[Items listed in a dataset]
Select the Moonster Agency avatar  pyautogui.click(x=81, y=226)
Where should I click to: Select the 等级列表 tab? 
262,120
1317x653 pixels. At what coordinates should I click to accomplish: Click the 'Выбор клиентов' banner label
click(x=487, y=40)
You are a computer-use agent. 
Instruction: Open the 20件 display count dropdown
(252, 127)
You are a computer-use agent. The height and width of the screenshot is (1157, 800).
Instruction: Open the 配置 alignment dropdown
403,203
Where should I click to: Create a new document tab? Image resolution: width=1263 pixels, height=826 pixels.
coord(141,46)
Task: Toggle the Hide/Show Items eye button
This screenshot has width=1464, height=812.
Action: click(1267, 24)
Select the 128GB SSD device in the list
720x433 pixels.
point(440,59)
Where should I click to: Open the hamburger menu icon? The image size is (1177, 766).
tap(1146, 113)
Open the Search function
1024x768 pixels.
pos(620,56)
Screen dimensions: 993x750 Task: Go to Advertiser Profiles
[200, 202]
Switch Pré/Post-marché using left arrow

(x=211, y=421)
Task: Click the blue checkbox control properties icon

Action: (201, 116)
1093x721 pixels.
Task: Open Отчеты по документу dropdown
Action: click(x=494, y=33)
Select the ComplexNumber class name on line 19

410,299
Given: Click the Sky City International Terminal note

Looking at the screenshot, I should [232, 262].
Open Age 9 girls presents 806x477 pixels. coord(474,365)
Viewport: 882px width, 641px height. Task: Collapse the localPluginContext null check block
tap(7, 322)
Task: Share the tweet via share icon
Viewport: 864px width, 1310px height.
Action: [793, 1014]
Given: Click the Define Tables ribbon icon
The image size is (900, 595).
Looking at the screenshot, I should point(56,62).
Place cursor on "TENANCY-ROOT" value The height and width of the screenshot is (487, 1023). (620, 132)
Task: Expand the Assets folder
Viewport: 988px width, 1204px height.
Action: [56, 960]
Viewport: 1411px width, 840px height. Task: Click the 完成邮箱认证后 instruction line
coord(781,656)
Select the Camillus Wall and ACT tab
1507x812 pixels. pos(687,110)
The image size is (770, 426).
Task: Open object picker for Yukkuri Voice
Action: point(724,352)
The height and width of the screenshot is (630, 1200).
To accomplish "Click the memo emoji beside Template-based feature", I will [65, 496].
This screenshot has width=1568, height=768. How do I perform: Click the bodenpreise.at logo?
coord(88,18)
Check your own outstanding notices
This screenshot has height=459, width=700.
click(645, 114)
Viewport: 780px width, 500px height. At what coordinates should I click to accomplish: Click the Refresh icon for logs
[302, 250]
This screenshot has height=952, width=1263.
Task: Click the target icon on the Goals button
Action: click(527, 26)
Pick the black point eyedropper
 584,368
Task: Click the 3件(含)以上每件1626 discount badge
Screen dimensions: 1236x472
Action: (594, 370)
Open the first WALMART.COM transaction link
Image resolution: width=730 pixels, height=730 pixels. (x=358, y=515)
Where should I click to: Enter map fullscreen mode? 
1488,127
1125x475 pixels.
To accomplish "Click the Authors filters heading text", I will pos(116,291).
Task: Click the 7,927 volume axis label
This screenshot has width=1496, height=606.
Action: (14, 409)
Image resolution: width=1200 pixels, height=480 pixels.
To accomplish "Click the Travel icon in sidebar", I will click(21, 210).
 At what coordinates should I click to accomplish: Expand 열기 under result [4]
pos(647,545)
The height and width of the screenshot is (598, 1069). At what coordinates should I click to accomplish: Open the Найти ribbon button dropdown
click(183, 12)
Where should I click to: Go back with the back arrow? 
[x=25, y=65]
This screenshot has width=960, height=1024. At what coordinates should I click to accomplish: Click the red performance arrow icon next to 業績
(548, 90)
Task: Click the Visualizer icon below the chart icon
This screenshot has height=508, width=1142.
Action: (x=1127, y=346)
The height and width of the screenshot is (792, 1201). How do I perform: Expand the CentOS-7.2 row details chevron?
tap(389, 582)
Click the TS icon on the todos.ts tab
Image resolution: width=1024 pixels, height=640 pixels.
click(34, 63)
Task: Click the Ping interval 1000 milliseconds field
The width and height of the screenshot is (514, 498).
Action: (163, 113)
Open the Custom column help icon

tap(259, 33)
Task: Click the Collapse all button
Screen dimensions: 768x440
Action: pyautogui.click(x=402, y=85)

**What to work on:**
Repeat all of the records exactly.

**Task solution:**
Select the Moonster Agency avatar  pyautogui.click(x=81, y=226)
Where should I click to: Select the 等级列表 tab? 
262,120
1317x653 pixels. At what coordinates should I click to accomplish: Click the 'Выбор клиентов' banner label
click(x=487, y=40)
You are a computer-use agent. 
Instruction: Open the 20件 display count dropdown
(252, 127)
You are a computer-use agent. The height and width of the screenshot is (1157, 800).
Instruction: Open the 配置 alignment dropdown
403,203
Where should I click to: Create a new document tab? Image resolution: width=1263 pixels, height=826 pixels.
coord(141,46)
Task: Toggle the Hide/Show Items eye button
This screenshot has width=1464, height=812.
Action: click(1267, 24)
Select the 128GB SSD device in the list
720x433 pixels.
point(440,59)
Where should I click to: Open the hamburger menu icon? The image size is (1177, 766).
tap(1146, 113)
Open the Search function
1024x768 pixels.
pos(620,56)
Screen dimensions: 993x750 Task: Go to Advertiser Profiles
[200, 202]
Switch Pré/Post-marché using left arrow

(x=211, y=421)
Task: Click the blue checkbox control properties icon

Action: (201, 116)
1093x721 pixels.
Task: Open Отчеты по документу dropdown
Action: click(x=494, y=33)
Select the ComplexNumber class name on line 19

410,299
Given: Click the Sky City International Terminal note

Looking at the screenshot, I should [232, 262].
Open Age 9 girls presents 806x477 pixels. coord(474,365)
Viewport: 882px width, 641px height. Task: Collapse the localPluginContext null check block
tap(7, 322)
Task: Share the tweet via share icon
Viewport: 864px width, 1310px height.
Action: [793, 1014]
Given: Click the Define Tables ribbon icon
The image size is (900, 595).
Looking at the screenshot, I should point(56,62).
Place cursor on "TENANCY-ROOT" value The height and width of the screenshot is (487, 1023). (620, 132)
Task: Expand the Assets folder
Viewport: 988px width, 1204px height.
Action: [56, 960]
Viewport: 1411px width, 840px height. Task: Click the 完成邮箱认证后 instruction line
coord(781,656)
Select the Camillus Wall and ACT tab
1507x812 pixels. pos(687,110)
The image size is (770, 426).
Task: Open object picker for Yukkuri Voice
Action: point(724,352)
The height and width of the screenshot is (630, 1200).
To accomplish "Click the memo emoji beside Template-based feature", I will [65, 496].
This screenshot has width=1568, height=768. How do I perform: Click the bodenpreise.at logo?
coord(88,18)
Check your own outstanding notices
This screenshot has height=459, width=700.
click(645, 114)
Viewport: 780px width, 500px height. At what coordinates should I click to accomplish: Click the Refresh icon for logs
[302, 250]
This screenshot has height=952, width=1263.
Task: Click the target icon on the Goals button
Action: click(527, 26)
Pick the black point eyedropper
 584,368
Task: Click the 3件(含)以上每件1626 discount badge
Screen dimensions: 1236x472
Action: (594, 370)
Open the first WALMART.COM transaction link
Image resolution: width=730 pixels, height=730 pixels. (x=358, y=515)
Where should I click to: Enter map fullscreen mode? 
1488,127
1125x475 pixels.
To accomplish "Click the Authors filters heading text", I will pos(116,291).
Task: Click the 7,927 volume axis label
This screenshot has width=1496, height=606.
Action: (14, 409)
Image resolution: width=1200 pixels, height=480 pixels.
To accomplish "Click the Travel icon in sidebar", I will click(21, 210).
 At what coordinates should I click to accomplish: Expand 열기 under result [4]
pos(647,545)
The height and width of the screenshot is (598, 1069). At what coordinates should I click to accomplish: Open the Найти ribbon button dropdown
click(183, 12)
Where should I click to: Go back with the back arrow? 
[x=25, y=65]
This screenshot has width=960, height=1024. At what coordinates should I click to accomplish: Click the red performance arrow icon next to 業績
(548, 90)
Task: Click the Visualizer icon below the chart icon
This screenshot has height=508, width=1142.
Action: (x=1127, y=346)
The height and width of the screenshot is (792, 1201). How do I perform: Expand the CentOS-7.2 row details chevron?
tap(389, 582)
Click the TS icon on the todos.ts tab
Image resolution: width=1024 pixels, height=640 pixels.
click(34, 63)
Task: Click the Ping interval 1000 milliseconds field
The width and height of the screenshot is (514, 498).
Action: (163, 113)
Open the Custom column help icon

tap(259, 33)
Task: Click the Collapse all button
Screen dimensions: 768x440
Action: pyautogui.click(x=402, y=85)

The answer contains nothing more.